For this reason, you should use a cache size of at least 64 blocks. Note that this is the default cache size for most systems. If memory is plentiful, then a cache size of 128 or 256 blocks is recommended. You can go higher if you want; however, there is usually little benefit seen after about 512 blocks (256K of memory).

The other important factor is the memory buffer used to hold the keys (V-BULK-MEMORY). Unlike V-BUFFERS, this is most useful when it is large. The default size is 1 MB. Larger settings will improve performance when you are adding many records to a file. Essentially, this buffer is used to hold record keys. The more keys that it can hold, the better the overall performance. For runs that will write out between 250,000 and 500,000 records, a setting of 4 MB generally works well. For more than 500,000 records, we recommend at least an 8 MB setting. Be careful that you do not set this too large, however. If you set it so large that the operating system must do significantly more memory paging to disk, you could lose more performance than you gain. You will need to experiment to see which setting works best for your system.

Finally, the process of removing records due to illegal duplicate keys is expensive. You should try to arrange it so that bulk addition is used in cases where illegal duplicate keys are rare.

Summary

Using bulk addition can provide very significant performance gains in certain cases. These cases involve writing a very large number of records to a file. In order to optimize performance, certain rules of COBOL are changed and some other restrictions apply. Here are the key points to remember:

1. Files open for bulk addition are locked for exclusive use.

2. WRITE does not add keys to the file. The keys are added when some other file operation occurs.

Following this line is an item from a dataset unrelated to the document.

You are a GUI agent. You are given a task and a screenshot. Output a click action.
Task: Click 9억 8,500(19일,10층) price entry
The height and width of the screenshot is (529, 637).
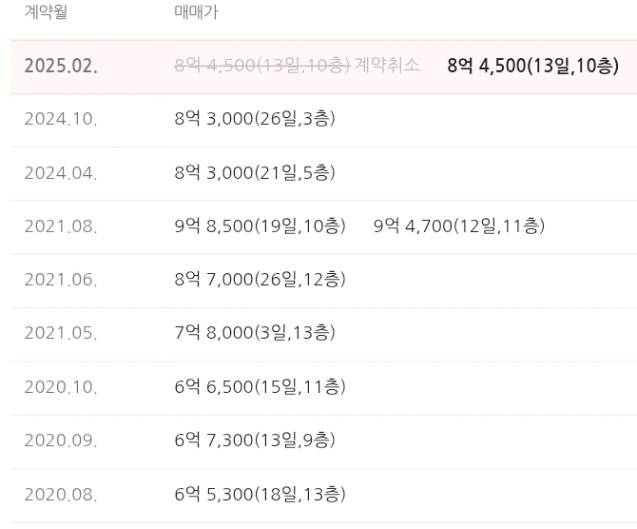(260, 227)
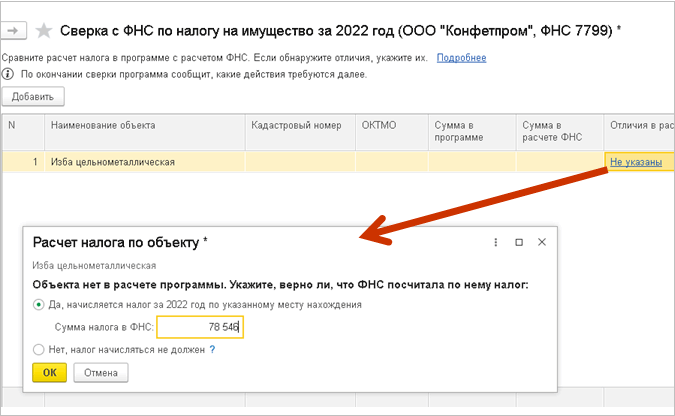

3. Duplicate record errors (status "22") are not returned by WRITE. Instead, they are reported to the file's declarative procedure only during some other file operation.

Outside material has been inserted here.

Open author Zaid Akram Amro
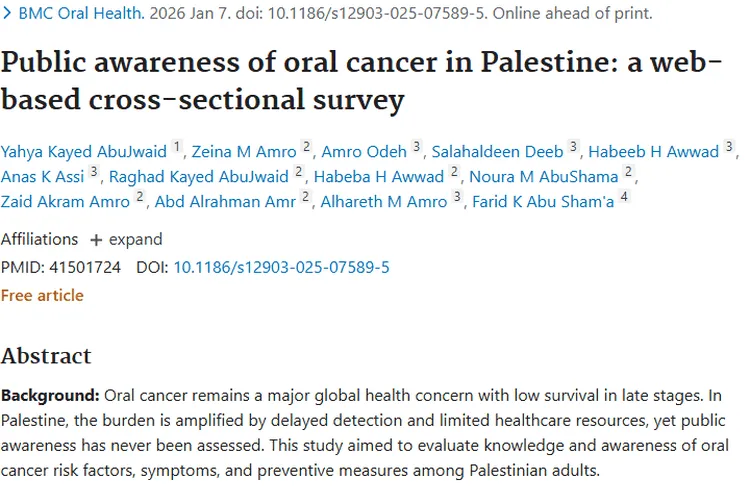This screenshot has height=500, width=750. 65,202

4. The declarative must not perform any file operations or start or stop any run units when processing status "22".

5. You may log records rejected due to illegal duplicated keys by setting the option "DUPLICATES-LOG" to the name of the desired log file.

6. Disk space occupied by deleted records is not re-used when you are adding records with bulk addition.

7. You can report on the progress of adding the keys in a USE FOR REPORTING declarative. This declarative may not perform any file operations or start or stop any run units.

8. You may not use bulk addition on files you are accessing via AcuServer. Use AcuConnect or some other technique to start the job directly on the machine with the files.

Avoid doing an abnormal shutdown on a job running with bulk addition. If the job aborts without completing its "close" operation, the file will almost certainly have keys missing and need to be rebuilt.